RECORDS TO USE -
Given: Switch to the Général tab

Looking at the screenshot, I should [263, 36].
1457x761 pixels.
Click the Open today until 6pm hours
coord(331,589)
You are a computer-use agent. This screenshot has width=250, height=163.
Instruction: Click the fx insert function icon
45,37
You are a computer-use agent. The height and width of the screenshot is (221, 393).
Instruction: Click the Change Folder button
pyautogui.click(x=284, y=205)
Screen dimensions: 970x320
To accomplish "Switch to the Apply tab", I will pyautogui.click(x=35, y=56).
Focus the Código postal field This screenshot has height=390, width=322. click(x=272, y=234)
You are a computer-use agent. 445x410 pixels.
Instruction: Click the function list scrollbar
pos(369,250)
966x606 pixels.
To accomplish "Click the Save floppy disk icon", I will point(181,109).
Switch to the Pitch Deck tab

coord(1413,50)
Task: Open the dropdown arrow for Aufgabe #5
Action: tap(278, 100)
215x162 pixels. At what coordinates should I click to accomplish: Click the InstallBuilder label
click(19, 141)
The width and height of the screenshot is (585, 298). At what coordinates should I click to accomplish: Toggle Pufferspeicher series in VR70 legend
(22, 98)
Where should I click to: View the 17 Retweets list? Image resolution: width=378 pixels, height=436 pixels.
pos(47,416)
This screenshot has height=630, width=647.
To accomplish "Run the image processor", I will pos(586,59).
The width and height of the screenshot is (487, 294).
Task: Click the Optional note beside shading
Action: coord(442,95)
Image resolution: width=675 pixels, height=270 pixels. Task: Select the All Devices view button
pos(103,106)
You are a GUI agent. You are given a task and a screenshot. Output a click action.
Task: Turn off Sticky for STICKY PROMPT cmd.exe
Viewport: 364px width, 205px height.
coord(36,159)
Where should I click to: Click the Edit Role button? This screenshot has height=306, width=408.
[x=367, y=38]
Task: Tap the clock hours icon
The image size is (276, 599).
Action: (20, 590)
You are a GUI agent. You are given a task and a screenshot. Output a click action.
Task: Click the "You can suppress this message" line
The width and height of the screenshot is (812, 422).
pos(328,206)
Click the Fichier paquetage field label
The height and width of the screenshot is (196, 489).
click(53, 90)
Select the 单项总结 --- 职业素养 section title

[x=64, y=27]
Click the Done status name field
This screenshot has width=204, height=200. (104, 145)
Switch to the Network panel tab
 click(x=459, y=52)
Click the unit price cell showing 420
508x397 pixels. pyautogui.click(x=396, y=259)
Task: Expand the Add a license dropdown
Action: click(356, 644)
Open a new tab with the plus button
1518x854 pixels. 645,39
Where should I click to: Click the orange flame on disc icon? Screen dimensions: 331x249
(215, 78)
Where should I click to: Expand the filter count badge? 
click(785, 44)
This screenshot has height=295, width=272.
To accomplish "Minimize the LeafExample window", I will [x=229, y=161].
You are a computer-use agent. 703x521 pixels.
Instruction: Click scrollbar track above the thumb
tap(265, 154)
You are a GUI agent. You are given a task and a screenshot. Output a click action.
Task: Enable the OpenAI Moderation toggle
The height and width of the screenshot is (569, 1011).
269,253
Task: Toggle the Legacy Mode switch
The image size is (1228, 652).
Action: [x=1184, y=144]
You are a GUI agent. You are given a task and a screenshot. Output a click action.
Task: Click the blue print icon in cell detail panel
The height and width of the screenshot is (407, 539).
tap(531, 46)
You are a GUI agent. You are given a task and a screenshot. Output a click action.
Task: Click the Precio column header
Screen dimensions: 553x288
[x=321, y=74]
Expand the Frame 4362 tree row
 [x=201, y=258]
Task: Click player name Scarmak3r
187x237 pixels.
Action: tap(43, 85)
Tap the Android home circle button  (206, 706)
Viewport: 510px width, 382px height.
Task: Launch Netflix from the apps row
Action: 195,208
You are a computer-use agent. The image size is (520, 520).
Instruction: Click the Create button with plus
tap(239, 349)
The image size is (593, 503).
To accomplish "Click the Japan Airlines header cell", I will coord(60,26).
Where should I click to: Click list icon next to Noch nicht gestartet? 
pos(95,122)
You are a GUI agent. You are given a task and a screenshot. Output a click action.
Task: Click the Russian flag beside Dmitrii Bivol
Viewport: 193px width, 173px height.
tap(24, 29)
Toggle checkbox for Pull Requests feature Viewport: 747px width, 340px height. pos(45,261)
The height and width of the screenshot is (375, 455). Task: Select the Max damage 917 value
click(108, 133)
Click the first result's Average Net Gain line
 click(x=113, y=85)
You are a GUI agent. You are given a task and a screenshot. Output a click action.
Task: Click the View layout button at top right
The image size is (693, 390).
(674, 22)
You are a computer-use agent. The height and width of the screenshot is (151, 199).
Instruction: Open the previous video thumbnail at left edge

PROMPT - For the word "header", count how many lines of the entries contain it; give the number and nothing more.

EXERCISE ANSWER - 2